A pandemia causada pela covid-19 provocou mudanças significativas em nossas vidas. A incerteza sobre o futuro, o distanciamento social e a necessidade de evitar aglomerações para nos proteger e proteger aqueles que amamos são desafios que nos foram propostos há mais um ano, quando os governadores e prefeitos começaram a decretar as medidas restritivas.

As relações familiares foram afetadas em decorrência da pandemia e, consequentemente, chegaram ao Poder Judiciário diversas demandas envolvendo o Direito de Família. Não é à toa que foi noticiado em diversos veículos de imprensa que o número de divórcios aumentou no período [1].

Assim, devido à necessidade de regulamentar os desafios criados no âmbito familiar, diversas soluções foram criadas, sobretudo, buscando regulamentar os interesses, por exemplo, dos pais que pagam pensão e tiveram seus salários diminuídos ou daqueles que querem visitar o filho e não podem, em razão do risco de contágio.

O objetivo deste artigo é explicar e demonstrar se houve alguma alteração legislativa no âmbito do direito de família e verificar como estão sendo decididos os conflitos judiciais levados ao Poder Judiciários em meio aos desafios trazidos pela covid-19.

Convivência com os pais: como estão ocorrendo as visitas?

O direito à convivência familiar é um dos direitos fundamentais da criança e do adolescente, previsto na Constituição Federal e replicado pelo Estatuto da Criança e do Adolescente nos artigos 4 e 19. Ou seja, é direito da criança conviver com ambos os pais. No caso de pais separados, ainda que a guarda do filho seja compartilhada, geralmente a criança reside com um deles e mantém a convivência com o outro através das visitas, sendo que o regime de convivência pode ser regulamentado judicialmente ou acordado entre os genitores (pais).

Com o advento da pandemia de COVID-19 e as medidas restritivas impostas, recomendadas pela Organização Mundial da Saúde (OMS), em primeiro momento poderíamos avaliar que essa convivência com o genitor que não reside com a criança seria prejudicada, uma vez que com as visitas sendo mantidas regularmente haveria o risco de aumentar o contágio, considerando que o genitor e a criança não convivem na mesma casa.
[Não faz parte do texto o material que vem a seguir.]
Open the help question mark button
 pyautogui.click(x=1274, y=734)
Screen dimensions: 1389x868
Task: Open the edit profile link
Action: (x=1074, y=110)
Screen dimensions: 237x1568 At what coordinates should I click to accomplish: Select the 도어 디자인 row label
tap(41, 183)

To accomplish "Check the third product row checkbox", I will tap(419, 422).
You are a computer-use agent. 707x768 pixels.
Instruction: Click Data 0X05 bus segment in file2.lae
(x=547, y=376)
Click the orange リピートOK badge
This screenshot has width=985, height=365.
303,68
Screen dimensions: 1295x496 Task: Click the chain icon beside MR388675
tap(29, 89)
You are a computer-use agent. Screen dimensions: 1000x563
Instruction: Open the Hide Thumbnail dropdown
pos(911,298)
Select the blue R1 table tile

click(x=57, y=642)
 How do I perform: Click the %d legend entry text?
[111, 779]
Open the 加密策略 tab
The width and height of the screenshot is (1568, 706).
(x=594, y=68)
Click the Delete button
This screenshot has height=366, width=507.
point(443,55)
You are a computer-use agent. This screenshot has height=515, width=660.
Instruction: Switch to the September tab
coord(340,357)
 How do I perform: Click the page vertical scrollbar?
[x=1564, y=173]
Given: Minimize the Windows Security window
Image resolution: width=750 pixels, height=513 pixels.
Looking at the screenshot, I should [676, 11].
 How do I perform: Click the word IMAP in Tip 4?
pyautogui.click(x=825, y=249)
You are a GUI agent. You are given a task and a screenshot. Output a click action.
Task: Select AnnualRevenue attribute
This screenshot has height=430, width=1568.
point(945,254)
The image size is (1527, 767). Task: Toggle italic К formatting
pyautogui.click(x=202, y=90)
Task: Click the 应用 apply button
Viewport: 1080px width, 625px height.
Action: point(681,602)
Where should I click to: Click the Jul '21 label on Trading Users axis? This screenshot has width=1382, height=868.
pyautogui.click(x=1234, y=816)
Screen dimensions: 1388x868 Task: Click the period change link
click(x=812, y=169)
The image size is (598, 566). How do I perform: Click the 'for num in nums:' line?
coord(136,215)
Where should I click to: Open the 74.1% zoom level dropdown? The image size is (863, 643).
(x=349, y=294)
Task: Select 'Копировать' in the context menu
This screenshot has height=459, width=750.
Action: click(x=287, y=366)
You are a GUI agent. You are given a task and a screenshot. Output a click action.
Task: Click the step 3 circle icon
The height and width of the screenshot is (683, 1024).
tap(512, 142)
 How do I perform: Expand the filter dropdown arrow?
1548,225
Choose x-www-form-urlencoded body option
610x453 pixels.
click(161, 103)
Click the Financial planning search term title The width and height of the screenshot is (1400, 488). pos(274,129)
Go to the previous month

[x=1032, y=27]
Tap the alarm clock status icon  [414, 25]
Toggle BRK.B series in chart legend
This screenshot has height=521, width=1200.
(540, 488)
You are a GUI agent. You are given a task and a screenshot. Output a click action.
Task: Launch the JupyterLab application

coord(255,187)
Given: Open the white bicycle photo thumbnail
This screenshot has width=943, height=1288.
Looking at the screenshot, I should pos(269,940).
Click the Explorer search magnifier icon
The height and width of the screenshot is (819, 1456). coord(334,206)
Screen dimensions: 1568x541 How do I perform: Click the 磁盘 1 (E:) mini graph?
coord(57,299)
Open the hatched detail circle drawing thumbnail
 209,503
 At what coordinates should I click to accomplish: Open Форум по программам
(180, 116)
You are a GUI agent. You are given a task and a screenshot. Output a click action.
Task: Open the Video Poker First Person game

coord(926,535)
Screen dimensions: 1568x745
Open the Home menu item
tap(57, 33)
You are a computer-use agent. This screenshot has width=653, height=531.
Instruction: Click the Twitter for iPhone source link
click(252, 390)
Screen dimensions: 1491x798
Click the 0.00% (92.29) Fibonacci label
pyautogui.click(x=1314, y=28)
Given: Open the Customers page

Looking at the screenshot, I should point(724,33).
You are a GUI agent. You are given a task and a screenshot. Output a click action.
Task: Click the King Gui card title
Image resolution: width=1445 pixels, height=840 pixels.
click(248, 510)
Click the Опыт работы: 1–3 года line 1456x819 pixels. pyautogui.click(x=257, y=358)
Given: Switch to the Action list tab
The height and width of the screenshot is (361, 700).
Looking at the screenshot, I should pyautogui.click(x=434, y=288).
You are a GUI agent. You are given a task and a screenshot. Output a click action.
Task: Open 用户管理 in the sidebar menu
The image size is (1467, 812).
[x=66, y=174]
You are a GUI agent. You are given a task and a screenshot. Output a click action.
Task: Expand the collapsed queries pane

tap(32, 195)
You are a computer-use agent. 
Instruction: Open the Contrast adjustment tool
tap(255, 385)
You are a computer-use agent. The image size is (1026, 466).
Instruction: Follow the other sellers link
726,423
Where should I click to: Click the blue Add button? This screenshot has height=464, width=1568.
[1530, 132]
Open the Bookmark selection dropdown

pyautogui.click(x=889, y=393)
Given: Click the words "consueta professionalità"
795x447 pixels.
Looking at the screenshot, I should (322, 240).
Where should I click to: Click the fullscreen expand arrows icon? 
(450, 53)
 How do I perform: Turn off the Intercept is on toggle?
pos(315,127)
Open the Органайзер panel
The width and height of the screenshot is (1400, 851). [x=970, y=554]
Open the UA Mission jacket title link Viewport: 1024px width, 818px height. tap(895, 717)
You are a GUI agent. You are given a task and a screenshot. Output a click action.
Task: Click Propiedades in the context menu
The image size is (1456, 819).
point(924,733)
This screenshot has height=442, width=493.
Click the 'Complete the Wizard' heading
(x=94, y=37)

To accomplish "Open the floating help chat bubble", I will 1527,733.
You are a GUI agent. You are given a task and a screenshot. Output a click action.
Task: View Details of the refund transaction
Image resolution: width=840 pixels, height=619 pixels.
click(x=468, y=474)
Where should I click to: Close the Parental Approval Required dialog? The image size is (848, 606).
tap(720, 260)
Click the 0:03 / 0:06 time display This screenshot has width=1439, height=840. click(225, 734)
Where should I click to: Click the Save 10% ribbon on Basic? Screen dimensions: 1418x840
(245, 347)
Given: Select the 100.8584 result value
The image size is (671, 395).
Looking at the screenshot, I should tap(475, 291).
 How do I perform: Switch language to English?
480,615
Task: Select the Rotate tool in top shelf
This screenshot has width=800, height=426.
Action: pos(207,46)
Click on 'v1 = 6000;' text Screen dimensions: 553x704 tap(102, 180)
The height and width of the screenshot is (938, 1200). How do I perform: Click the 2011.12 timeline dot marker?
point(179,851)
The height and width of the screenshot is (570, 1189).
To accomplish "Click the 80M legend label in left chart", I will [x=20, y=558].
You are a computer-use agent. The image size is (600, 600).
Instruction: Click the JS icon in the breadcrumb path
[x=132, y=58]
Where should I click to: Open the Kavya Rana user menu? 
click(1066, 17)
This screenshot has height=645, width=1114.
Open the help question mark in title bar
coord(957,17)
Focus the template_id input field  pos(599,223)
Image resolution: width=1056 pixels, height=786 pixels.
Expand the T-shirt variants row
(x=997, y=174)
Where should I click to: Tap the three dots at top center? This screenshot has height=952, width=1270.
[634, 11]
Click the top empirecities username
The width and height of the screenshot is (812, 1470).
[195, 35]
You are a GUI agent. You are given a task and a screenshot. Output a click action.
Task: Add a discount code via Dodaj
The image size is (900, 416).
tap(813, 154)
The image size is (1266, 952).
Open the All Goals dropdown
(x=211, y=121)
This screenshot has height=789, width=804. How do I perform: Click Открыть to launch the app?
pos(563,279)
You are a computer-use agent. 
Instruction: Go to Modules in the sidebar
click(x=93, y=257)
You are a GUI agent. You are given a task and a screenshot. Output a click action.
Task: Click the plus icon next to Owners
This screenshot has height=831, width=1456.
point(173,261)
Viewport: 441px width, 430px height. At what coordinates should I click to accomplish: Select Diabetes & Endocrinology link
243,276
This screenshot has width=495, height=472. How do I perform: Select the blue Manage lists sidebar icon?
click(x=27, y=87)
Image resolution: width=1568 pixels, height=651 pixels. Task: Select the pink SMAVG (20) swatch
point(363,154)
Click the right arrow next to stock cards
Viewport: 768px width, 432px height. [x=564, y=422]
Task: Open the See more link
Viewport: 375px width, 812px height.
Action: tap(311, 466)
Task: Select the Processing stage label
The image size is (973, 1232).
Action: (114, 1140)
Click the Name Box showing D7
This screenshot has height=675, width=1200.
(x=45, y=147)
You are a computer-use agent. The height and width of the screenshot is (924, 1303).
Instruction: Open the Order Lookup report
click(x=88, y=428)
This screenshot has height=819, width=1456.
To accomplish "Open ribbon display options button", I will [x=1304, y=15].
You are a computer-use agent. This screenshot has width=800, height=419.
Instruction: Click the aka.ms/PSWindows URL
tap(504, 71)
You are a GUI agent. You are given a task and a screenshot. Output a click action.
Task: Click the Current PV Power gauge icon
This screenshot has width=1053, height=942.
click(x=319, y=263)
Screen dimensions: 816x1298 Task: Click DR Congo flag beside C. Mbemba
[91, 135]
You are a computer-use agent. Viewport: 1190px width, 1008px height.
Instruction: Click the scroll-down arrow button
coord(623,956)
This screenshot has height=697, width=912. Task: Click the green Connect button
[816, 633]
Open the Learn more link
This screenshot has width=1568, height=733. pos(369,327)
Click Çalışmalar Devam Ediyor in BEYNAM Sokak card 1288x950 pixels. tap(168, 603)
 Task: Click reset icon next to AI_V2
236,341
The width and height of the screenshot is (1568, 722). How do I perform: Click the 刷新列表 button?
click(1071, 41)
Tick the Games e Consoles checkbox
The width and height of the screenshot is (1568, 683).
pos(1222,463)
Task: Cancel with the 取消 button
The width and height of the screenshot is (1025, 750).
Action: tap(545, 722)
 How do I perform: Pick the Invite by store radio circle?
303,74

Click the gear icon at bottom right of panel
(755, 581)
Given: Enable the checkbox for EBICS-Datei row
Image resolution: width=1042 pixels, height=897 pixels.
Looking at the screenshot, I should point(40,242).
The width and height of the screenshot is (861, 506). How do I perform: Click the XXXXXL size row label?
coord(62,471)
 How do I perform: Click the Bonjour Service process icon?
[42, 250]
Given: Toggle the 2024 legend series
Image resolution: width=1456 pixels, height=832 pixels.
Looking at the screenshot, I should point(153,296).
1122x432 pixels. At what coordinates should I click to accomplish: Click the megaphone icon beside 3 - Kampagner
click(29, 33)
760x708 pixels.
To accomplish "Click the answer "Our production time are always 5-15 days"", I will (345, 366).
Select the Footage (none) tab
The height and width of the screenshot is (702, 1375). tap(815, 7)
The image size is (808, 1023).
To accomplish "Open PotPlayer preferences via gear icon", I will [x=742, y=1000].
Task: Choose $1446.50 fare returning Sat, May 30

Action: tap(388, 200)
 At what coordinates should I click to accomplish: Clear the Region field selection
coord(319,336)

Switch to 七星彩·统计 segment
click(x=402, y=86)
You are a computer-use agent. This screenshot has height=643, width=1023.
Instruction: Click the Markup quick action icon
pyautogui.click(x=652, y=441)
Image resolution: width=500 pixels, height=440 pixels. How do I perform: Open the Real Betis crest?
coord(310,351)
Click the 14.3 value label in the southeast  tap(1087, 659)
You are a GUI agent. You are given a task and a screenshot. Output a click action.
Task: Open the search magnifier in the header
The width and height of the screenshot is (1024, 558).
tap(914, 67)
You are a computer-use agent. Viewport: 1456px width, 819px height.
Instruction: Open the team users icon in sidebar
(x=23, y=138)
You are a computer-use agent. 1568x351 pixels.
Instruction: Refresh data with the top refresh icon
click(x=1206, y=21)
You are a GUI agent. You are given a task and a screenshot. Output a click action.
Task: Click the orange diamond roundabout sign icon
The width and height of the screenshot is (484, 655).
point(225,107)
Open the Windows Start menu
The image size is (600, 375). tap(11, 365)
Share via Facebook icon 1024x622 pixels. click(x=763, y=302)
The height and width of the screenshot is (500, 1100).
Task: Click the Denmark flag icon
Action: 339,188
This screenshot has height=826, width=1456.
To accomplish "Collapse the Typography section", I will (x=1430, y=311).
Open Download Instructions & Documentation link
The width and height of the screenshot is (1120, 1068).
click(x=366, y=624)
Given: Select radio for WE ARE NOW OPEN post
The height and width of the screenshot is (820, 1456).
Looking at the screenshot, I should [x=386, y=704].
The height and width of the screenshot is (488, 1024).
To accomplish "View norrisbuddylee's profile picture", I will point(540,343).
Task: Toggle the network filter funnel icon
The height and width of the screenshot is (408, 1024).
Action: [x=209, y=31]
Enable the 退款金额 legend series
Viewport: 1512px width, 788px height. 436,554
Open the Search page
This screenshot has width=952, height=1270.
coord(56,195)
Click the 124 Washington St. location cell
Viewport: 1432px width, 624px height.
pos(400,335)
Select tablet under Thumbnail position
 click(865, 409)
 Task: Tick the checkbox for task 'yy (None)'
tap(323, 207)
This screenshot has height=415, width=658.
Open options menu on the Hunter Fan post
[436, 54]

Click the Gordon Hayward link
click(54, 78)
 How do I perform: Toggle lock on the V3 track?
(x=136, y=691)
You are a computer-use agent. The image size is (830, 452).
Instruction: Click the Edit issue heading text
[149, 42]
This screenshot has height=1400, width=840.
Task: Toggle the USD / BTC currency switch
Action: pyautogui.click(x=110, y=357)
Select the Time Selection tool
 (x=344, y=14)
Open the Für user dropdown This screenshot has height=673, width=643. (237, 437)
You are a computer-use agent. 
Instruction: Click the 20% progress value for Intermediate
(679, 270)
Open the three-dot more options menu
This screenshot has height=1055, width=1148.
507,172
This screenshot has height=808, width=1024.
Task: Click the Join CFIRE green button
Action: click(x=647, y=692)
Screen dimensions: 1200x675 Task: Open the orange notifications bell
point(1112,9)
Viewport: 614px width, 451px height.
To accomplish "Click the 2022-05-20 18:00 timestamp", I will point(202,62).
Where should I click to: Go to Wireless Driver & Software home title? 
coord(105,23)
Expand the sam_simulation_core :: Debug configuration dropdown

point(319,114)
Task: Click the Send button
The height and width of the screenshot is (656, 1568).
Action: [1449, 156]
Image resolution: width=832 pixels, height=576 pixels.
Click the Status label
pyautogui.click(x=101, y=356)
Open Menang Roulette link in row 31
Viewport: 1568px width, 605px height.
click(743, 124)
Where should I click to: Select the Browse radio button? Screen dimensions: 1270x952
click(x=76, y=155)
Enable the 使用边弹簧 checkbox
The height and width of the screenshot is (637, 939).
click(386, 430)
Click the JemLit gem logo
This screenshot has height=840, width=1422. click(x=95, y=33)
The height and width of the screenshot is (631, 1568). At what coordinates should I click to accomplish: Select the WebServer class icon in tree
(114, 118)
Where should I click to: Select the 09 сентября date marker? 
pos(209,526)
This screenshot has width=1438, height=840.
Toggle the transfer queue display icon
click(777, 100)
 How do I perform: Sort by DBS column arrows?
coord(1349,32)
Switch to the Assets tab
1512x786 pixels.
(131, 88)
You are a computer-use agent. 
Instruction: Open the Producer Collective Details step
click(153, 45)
Dessa forma, no exemplo mencionados, teríamos o conflito de dois direitos fundamentais: o direito à convivência familiar em conflito com o direito à saúde. Em que pese a existência do conflito, não houve alteração legislativa para este tema. Dessa forma, os juízes estão se baseando nos princípios jurídicos e legislações já existentes para decidir os processos judiciais e impor regras temporárias para a realização das visitas, considerando o risco de contágio.

É certo que o distanciamento social não pode ser usado como argumento para a ruptura de laços de um genitor com o menor e tampouco pode ser um motivo para impedir a divisão de responsabilidades entre os pais na sua criação. Assim, caso a saúde da criança não esteja em risco concreto, o convívio através das visitas deve ser mantido.

Isto é, uma vez que o genitor também esteja cumprindo as medidas de prevenção e o distanciamento social, não é justificável a suspensão do convívio pessoal entre ele e seu filho tão somente com o argumento do risco de contágio abstrato. Nesse sentido estão sendo as decisões nos casos que foram submetidos à apreciação do Poder Judiciário.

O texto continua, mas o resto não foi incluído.